China's bakery market is expected to grow exponentially and overseas dairy makers are clamoring for a slice of the pie.

China's bakery market is expected to enjoy exponential growth and overseas dairy makers are hoping for a piece of the cake to serve a wide range of tastes for deserts and beverages in both Chinese and western style. 

The world's largest dairy exporter Fonterra is no longer satisfied with just selling dairy and baking material to local vendors and consumers, but also hopes to deliver a whole suite of services in terms of products.

Fonterra China President Christina Zhu said its food professionals sector is the fastest growing business in China and it is also working closely with local caterers to offer innovative dishes and tastes. 
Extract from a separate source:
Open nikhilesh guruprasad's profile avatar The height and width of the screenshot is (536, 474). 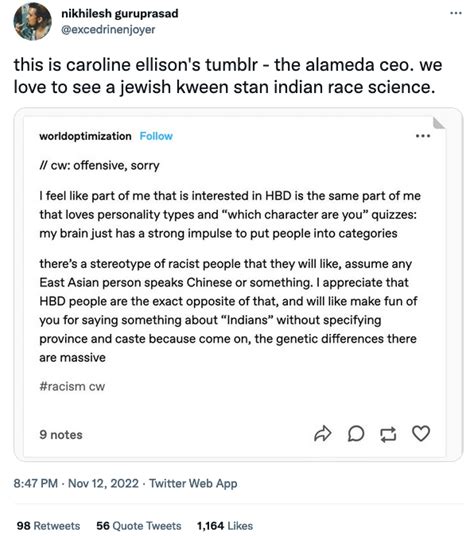point(32,21)
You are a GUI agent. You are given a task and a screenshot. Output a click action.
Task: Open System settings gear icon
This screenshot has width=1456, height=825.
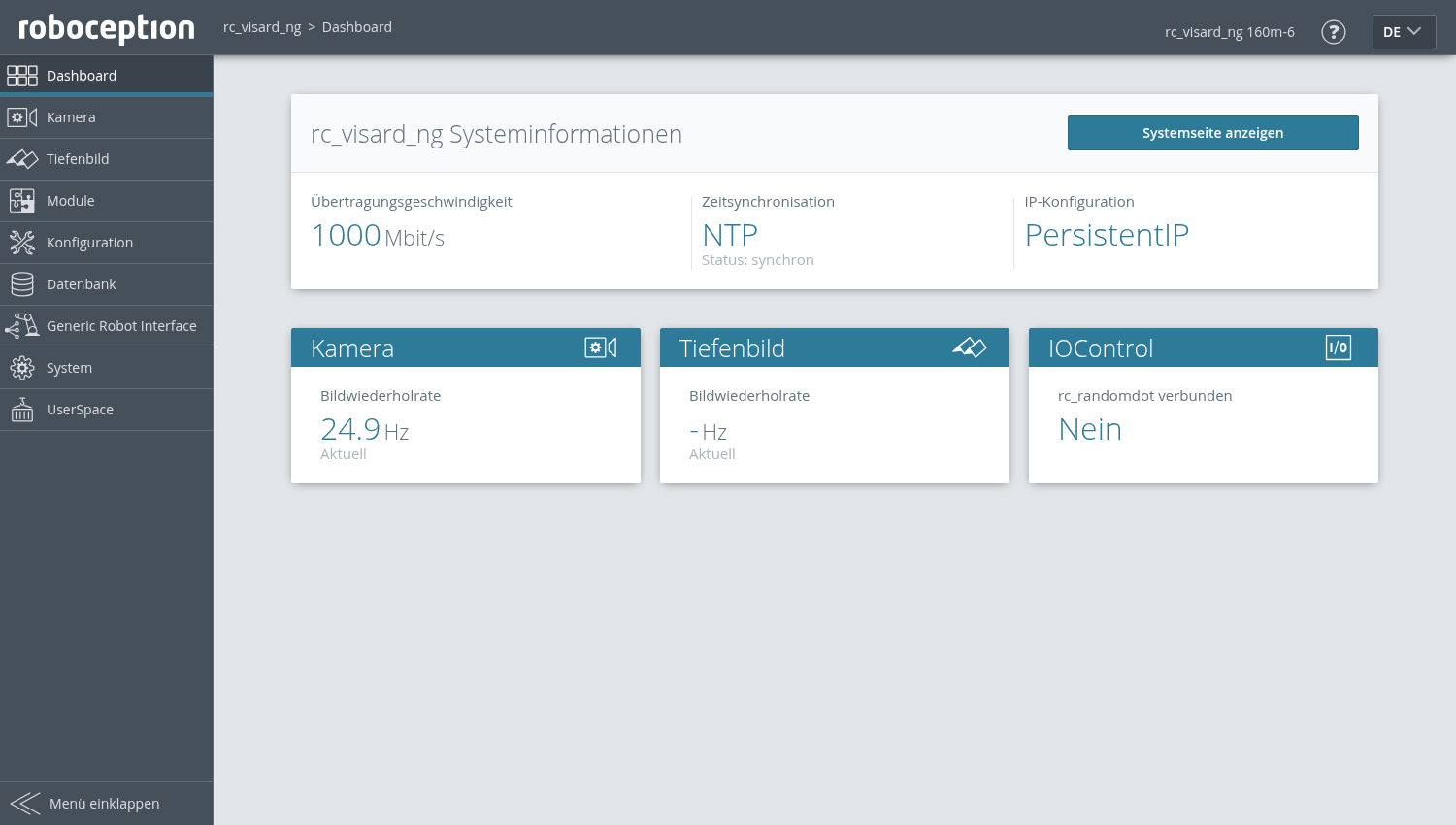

"The competitive market landscape requires a forward-looking attitude when we work on innovative products and industry solution for the food businesses here," she said.

Fonterra has been offering raw materials such as whipping cream and cheese for over four decades in China and in recent years has been pushing forward the convergence of Chinese dishes with western ingredients.  

The New Zealand dairy supplier operates five centers in China through its professional services brand "Anchor Food Professionals" where it works with chef and food industry experts to work on how dairy is to be used in new Chinese and western style new dishes. 

The value of China's bakery industry is expected to be 362 billion yuan (US$52.78 billion) by 2022 with plenty of room for growth in terms of average consumption volume of bakery items, according to consultancy Strategy&. 

Ireland's largest dairy producer Glanbia is expecting a growing contribution from its bakery raw material Avonmore in China. 

We see an increasing competitive dairy market in China but also unmet demand, especially for baking material such as whipping cream, which we expect an annual sales growth of 30 percent in China, said Stephen Browne, director of exports at Glanbia Consumer Food.  

Marketing director for Avonmore Niamh Parlon said it's introducing butter and cheese to China this year after exploring preliminary opportunities in the past two years and seeks better recognition among the mass consumer. 

Ready-to-make beverage stores saw a booming development in 2018, rising from about 360,000 outlets at the end of 2017 to 570,000 ones by the end of the third quarter of 2018, according to lifestyle services site Meituan Dianping. As many as 39 percent of consumers spend an average of 15 to 30 yuan during each visit to beverage vendors, 

Local tea stores have been quick to offer new tastes such as milky tea and cheese tea.